Investors of the leading consumer products company, Colgate-Palmolive CompanyCL will agree to the fact that this stock has never let them down. The truth of this statement is evident from the solid growth in the stock price, impressive earnings trend, inspiring strategic initiatives and robust market share. Further, the company's long-term earnings growth rate of 9.2% and a VGM Style Score of "B", justify its growth potential.
So, let's get a better understanding of how these traits are working for this Zacks Rank #3 (Hold) stock.
This New York City-based global consumer products manufacturer and distributor has outperformed the broader sector in the last six months. Evidently, shares of Colgate advanced 14.7%, compared with the Zacks categorized Consumer Staples sector's 9% upside. This is mainly attributable to its robust show even amid a tough retail landscape. This, in itself, speaks volumes about the company's ongoing prospects.
Robust Earnings Trend
Colgate has been infamous among investors with its meet or beat earnings track record. Notably, the company has posted in-line earnings in four of the last seven quarters while it surpassed estimates in the remaining three. Thus, the company's average positive earnings surprise is pegged at 0.7% for the trailing four quarters.
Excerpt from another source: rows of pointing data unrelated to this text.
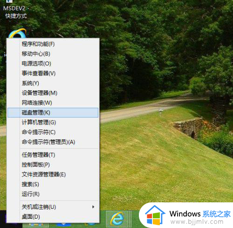Open 电源选项(O)
The width and height of the screenshot is (233, 228).
(53, 63)
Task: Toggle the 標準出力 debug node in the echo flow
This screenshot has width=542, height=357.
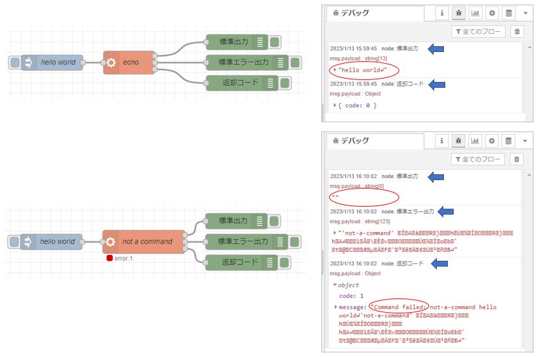Action: pyautogui.click(x=275, y=42)
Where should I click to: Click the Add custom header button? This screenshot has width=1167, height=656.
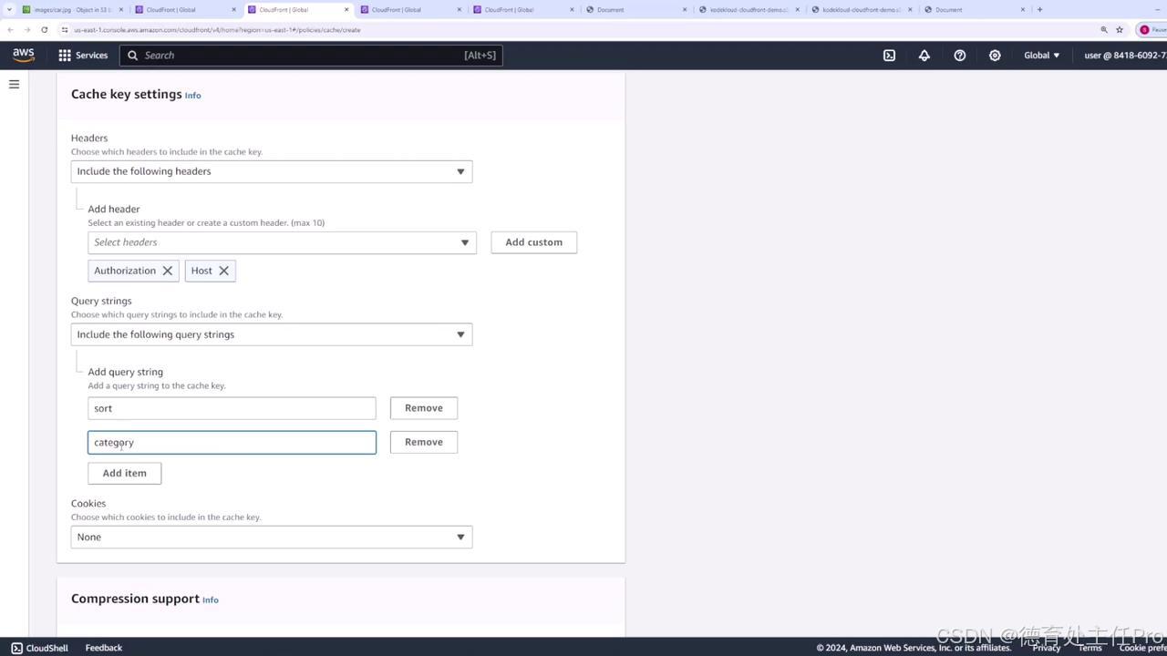click(x=533, y=241)
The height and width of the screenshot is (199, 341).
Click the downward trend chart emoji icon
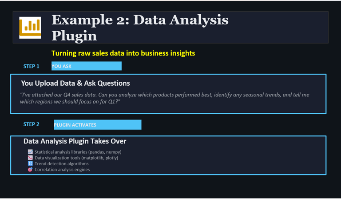click(30, 158)
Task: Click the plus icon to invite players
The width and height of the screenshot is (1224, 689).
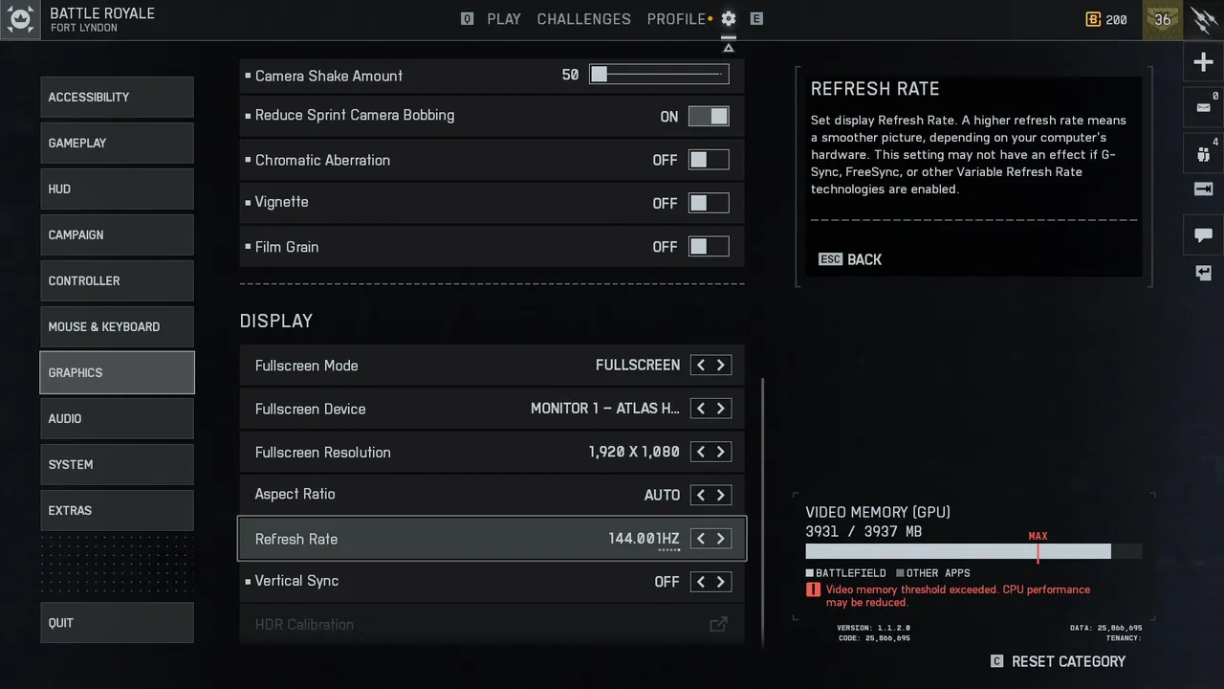Action: click(x=1203, y=63)
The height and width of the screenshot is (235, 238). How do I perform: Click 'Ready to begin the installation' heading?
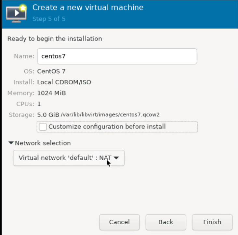point(55,39)
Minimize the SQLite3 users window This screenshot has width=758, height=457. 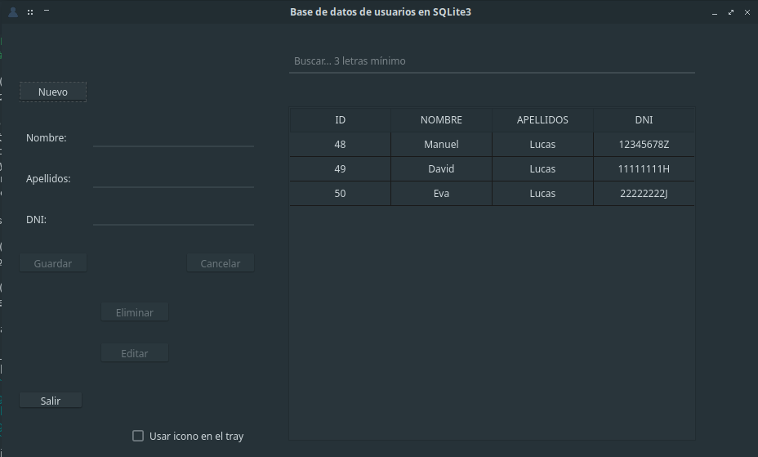point(715,12)
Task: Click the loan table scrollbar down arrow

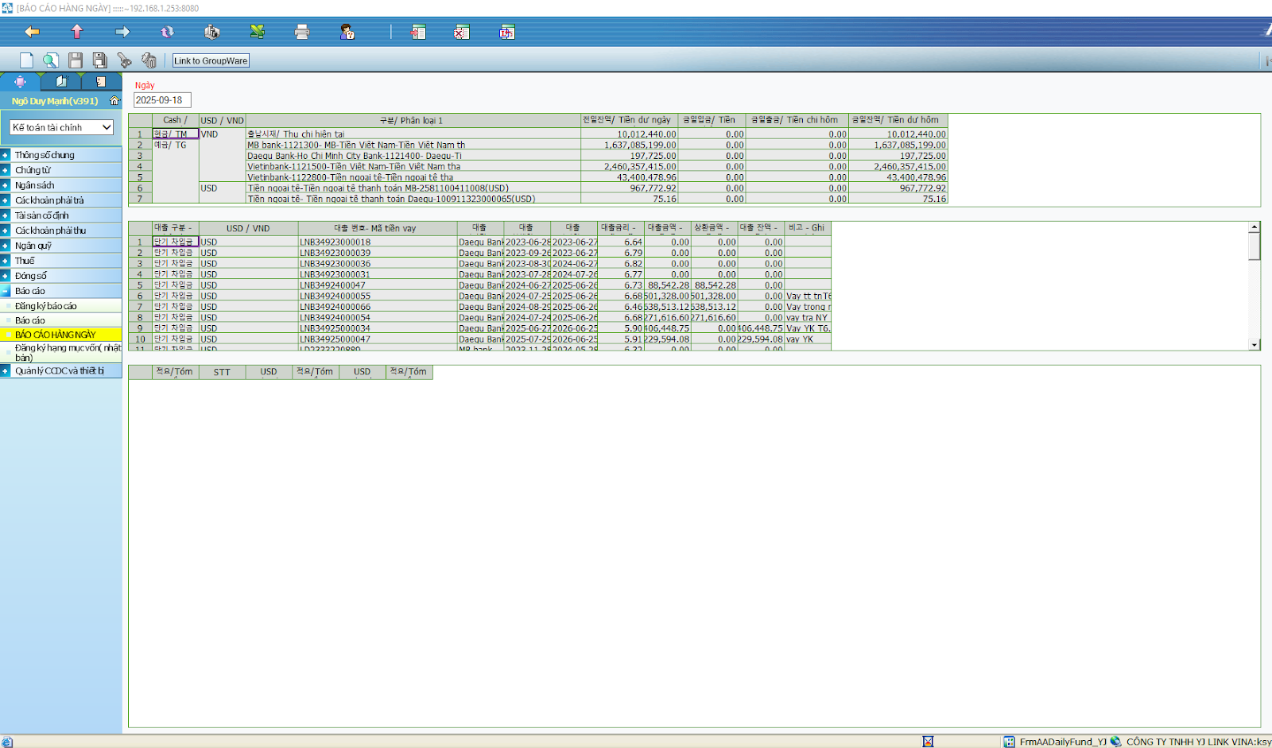Action: 1254,345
Colgate-Palmolive Company Price, Consensus and EPS Surprise
After posting in-line earnings for two straight quarters, Colgate delivered a positive earnings surprise in first-quarter 2017. Also, the bottom line grew year over year, aided by margin expansion and lower tax rate. The company has been witnessing enhanced margins for a while now, driven by the cost-savings from the funding-the-growth and 2012 Restructuring Program. Further, better pricing and emerging market growth boosted performance amid a tough macro environment.
Solid Market Share Growth
Colgate-Palmolive commands a market-leading position in the oral care and personal care product categories. Innovation and in-store implementation have been the guiding principles for Colgate-Palmolive's growth strategy over the years, enabling it to capture market share across all regions and categories. In this regard, the gap between Colgate-Palmolive and its closest rival increased from 70 basis points (bps) to 7 full points in the past 5 years. Moreover, on a year-to-date basis, the company's global market share in the manual toothbrush and toothpaste businesses reached 32.7% and 43.8%, respectively, as of Mar 31, 2017.
Moreover, the company expects to further grow market share in 2017 through a series of innovative product launches lined up for the year. We believe that management's continued focus on product innovations, globally recognized brands and broad international presence in both developed and emerging markets assists the company to take advantage of growth opportunities, consequently enhancing profitability.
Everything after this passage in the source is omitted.